In invite Obama's national strategist to consider that Black people need more than prevention "messages".  Unlike the CDC's mandate of "We fund prevention, not mental health", mental health resources are an essential component of a successful prevention course to achieve behavior modification.  To effectively address AIDS as a society, Blacks must first address their experiences of cultural disruption and embark upon an "unlearning" and restoration process that includes wellness.
 
I look forward to the proposed priorities of the Obama Administration of accountability and transparency, and their employment regarding HIV/AIDS.  The silence around the past 20 years of breakdown is staggering and deadly.  Such a successful orchestration of national failure could only be termed "brilliant incompetence".  Yet, until the proper causal factors are addressed, it is virtually impossible to assign accountability for the escalation of the epidemic in the Black community, or better invest the nation's next billions. 
 
Much like the financial meltdown, our nation must properly evaluate the root of the breakdown to move forward, while comprehending that the same people who brought us to this point, shouldn't be the ones paid to rescue.  Otherwise, the economic crisis will worsen health outcomes for Black people beyond imagination.  Already, an urban Black boy of 15 years old has only a 33% chance of living to the age of 65.[ii] 
 
The United States can no longer afford to pay people to maintain the status quo of illness and death.
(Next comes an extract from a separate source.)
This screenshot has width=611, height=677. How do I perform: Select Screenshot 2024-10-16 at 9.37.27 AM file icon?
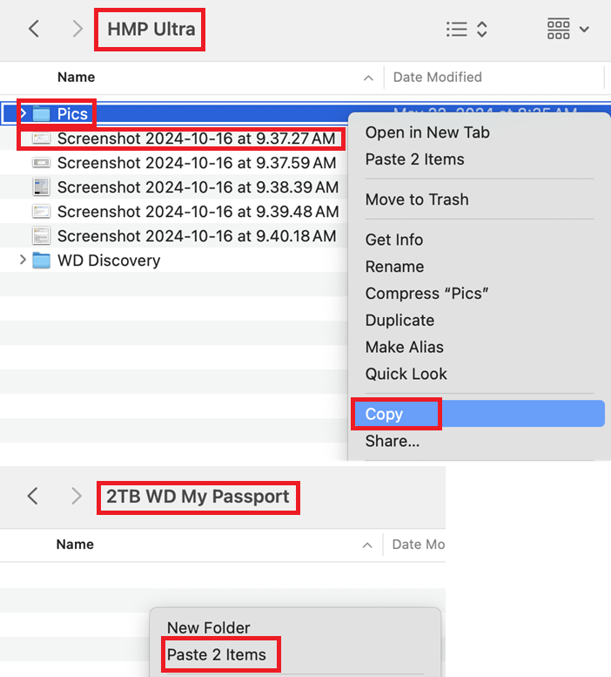[42, 138]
___________________________
[i] Trends in U.S. Government Funding for HIV/AIDS Fiscal Years 1981 to 2004, Jennifer Kates Henry J. Kaiser Family Foundation and Todd Summers Progressive Health Partners, March 2004.
[ii] Geronimus, Arline T., The Health of Urban African American Men: Excess Mortality and Causes of Death. Preliminary paper for November 1998 Aspen Institute Roundtable on Comprehensive Community Initiatives.